**Task to carry out:**
If an entry holds a picture, leave that picture out; copy everything else exactly.

**Data provided:**
● ● ● ● ● ● ●

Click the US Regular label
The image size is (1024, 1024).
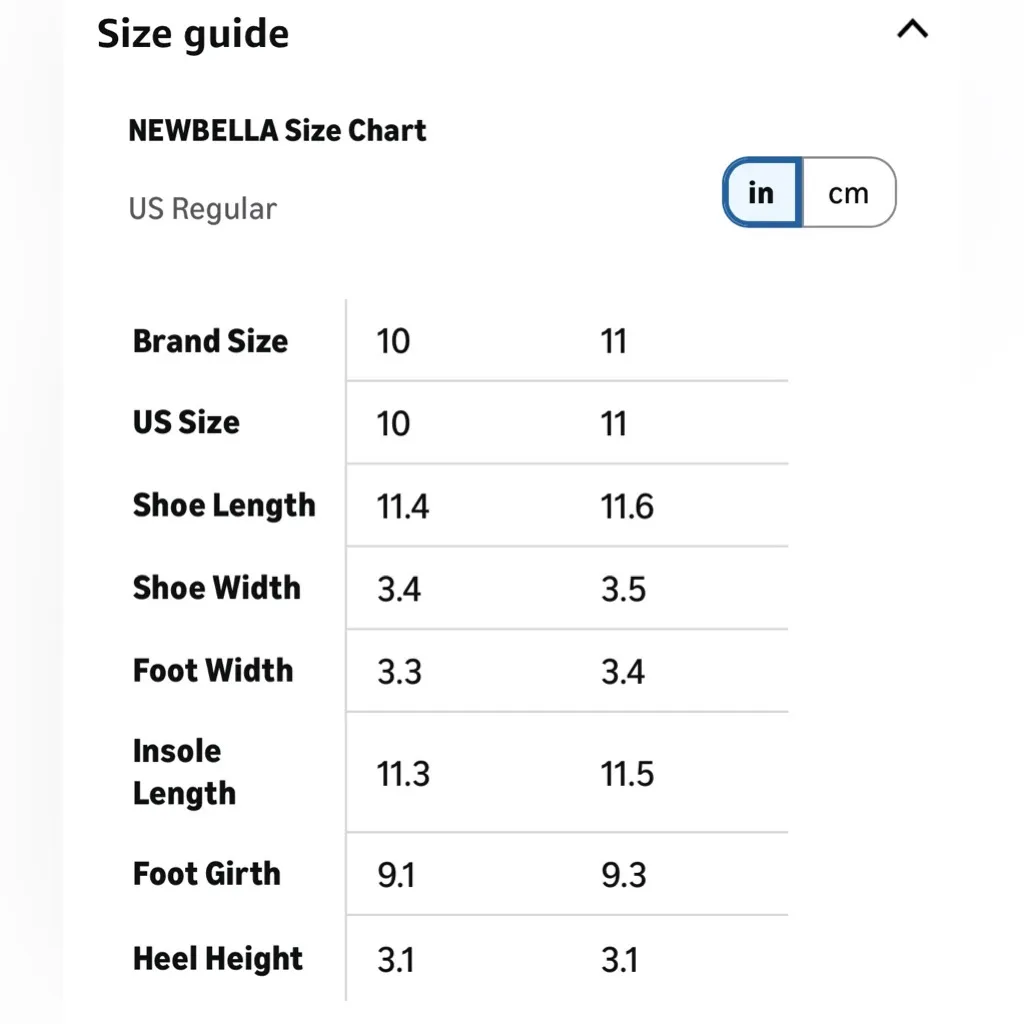[203, 208]
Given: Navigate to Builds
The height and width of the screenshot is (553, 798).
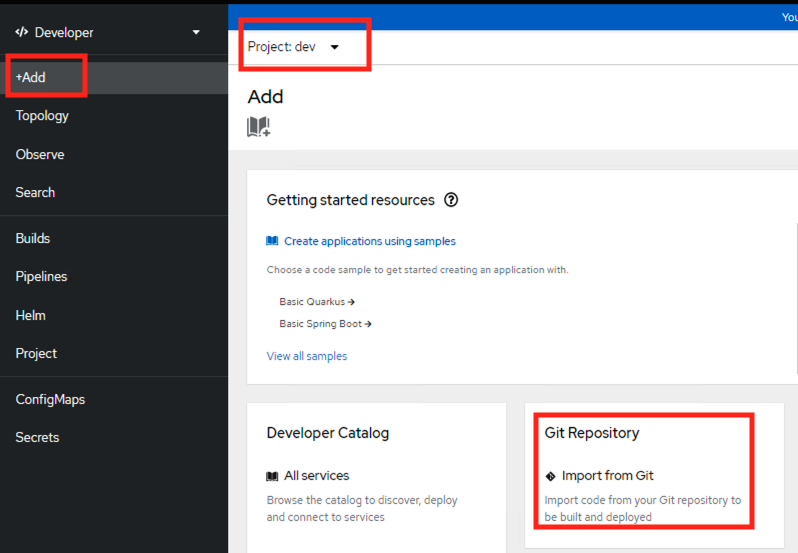Looking at the screenshot, I should coord(33,238).
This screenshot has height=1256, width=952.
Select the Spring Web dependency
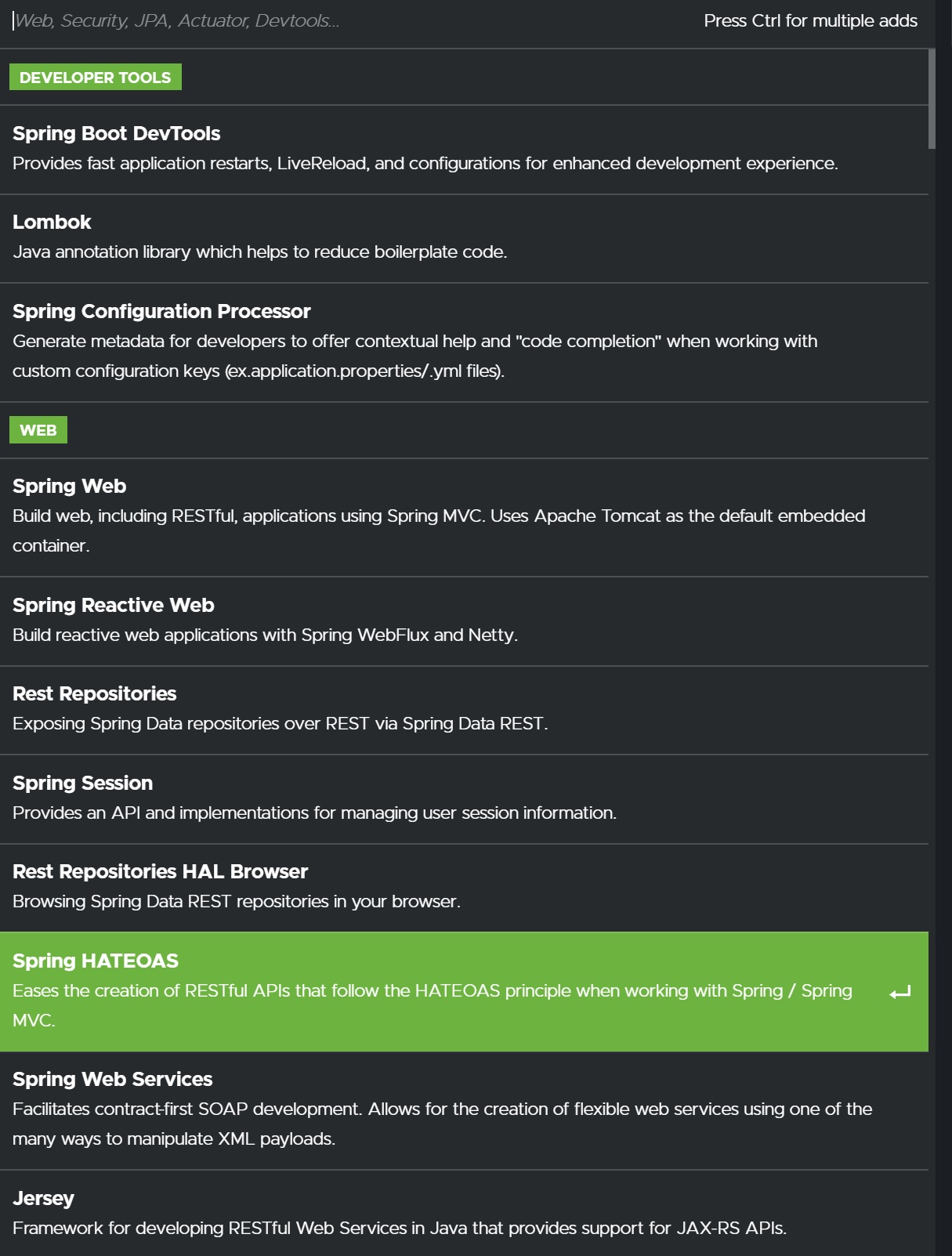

● ● ● ● ● ● ●

**Solution:**
Click the US Regular label
The image size is (1024, 1024).
[203, 208]
Given: Navigate to Builds
The height and width of the screenshot is (553, 798).
Looking at the screenshot, I should coord(33,238).
This screenshot has height=1256, width=952.
Select the Spring Web dependency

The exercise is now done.